In fact our own struggles as the SACP, together with the struggles daily waged by COSATU-affiliated and other unions organizing in these 'BEE compliant' successful tenderers, clearly reveals the inner secret of current narrow BEE; that through its indebtedness (and parasitic dependence on white monopoly capital) the black sections of the bourgeoisie are fuelling, rather than lessening, the super-exploitation of the black working class. The pressure on black sections of the bourgeoisie to repay their debts and immediately begin to accumulate significant wealth is one of the key determinant factors in the super-exploitation, casualisation and retrenchment of the black working class. In other words the logic of narrow BEE is the same as the logic of white monopoly capital; that it is by no means patriotic, but acts as a new platform for the continued (if not accelerated) reproduction of the political economy of colonialism of a special type in post-1994 South Africa.
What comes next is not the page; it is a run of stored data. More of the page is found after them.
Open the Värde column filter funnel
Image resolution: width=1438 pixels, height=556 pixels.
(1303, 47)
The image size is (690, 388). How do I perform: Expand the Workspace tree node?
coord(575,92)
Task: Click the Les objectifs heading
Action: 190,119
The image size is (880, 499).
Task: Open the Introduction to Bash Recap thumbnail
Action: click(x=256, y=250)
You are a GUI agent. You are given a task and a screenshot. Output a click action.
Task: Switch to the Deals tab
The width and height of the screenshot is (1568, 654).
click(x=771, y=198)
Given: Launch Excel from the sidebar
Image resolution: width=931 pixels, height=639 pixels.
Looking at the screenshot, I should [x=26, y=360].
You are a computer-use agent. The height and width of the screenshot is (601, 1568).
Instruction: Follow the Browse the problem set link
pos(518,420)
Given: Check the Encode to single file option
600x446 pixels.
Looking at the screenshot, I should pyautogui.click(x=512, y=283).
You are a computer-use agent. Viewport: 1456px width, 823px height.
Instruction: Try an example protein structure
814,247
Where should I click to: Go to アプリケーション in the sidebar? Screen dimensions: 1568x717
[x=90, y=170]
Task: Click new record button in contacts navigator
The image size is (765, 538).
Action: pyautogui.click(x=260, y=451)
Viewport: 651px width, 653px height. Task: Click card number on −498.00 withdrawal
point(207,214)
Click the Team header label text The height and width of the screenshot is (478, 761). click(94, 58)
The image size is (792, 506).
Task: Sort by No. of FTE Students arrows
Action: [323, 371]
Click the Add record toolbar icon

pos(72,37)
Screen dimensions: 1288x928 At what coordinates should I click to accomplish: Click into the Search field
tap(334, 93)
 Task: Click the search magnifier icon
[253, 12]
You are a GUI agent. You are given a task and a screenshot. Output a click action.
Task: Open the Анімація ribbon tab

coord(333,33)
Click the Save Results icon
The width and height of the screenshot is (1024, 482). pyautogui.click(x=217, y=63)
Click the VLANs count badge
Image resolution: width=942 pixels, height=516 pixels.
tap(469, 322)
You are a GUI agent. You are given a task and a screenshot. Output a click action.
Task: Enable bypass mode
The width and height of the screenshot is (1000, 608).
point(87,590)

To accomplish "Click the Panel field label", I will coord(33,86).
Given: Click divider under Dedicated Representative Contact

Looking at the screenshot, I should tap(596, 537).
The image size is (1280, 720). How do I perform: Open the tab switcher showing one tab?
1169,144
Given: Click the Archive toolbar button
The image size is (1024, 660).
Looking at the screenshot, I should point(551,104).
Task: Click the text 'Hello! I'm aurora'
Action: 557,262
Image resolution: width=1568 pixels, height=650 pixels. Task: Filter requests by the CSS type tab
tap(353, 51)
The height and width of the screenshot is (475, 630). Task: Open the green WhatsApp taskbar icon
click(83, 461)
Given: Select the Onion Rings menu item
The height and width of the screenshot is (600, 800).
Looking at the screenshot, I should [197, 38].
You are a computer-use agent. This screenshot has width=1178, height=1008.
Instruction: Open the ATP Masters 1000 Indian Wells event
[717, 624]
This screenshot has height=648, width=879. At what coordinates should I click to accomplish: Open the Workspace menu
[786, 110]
Put differently, narrow BEE has become one of the new platforms for intensified exploitation of the black working class by the colonial bourgeoisie, in the name of empowering black people!

One current manifestation of the super-exploitation of the black working class is, for instance, the deepening crisis of the social reproduction of this class. The current struggles on access to higher education are, for instance, a classic symptom of the extent to which the burden of the reproduction of the working class is increasingly being shifted from the rich to the workers and the poor.

It is the political economy of the continued dominance of white (and imperialist) monopoly capital that continues to shape the accumulation trajectory in post 1994 South Africa. And it is this trajectory - a colonialism of a special type trajectory - that our state policies should be aiming to radically change and transform, if we are to build a developmental state.

One of the outcomes of the political economy of post 1994 South Africa as outlined above is the growing tendency towards turning our movement into a site for patronage, parasitic capitalism and new accumulation interests, thus objectively, despite our subjective intentions, turning the mass of our people into voting fodder for economic elites, at the expense of their own economic interests.

A central thrust in dealing with these threats to the revolution is a focused mass mobilization of the workers and the poor around some of their immediate needs and their longer term interests. Over the past 8 years the SACP has sought to use its annual Red October Campaign to mobilize the structures of our party and the alliance around some of the key issues facing the majority of our people, such as transformation of the financial sector, land and agrarian transformation, social security for all, affordable, safe and accessible public transport, and basic services for all.

The mobilization of our people is central in our overall task of ensuring the triumph of the will of the people over the power of money. A precondition for the success of the people's will over the power of money is to precisely expose all those tendencies aimed at empowering elites over the interests of the overwhelming majority of our people.

The revolution is on trial; mobilize the mass of our people to defend the values and traditions of our national liberation movement! It is only when the mass of the workers and the poor are at the head of the national democratic revolution that the power of money will be defeated. Building a dynamic, campaigning ANC and its alliance is one of the central tasks facing the forthcoming 52nd Conference of the ANC in December.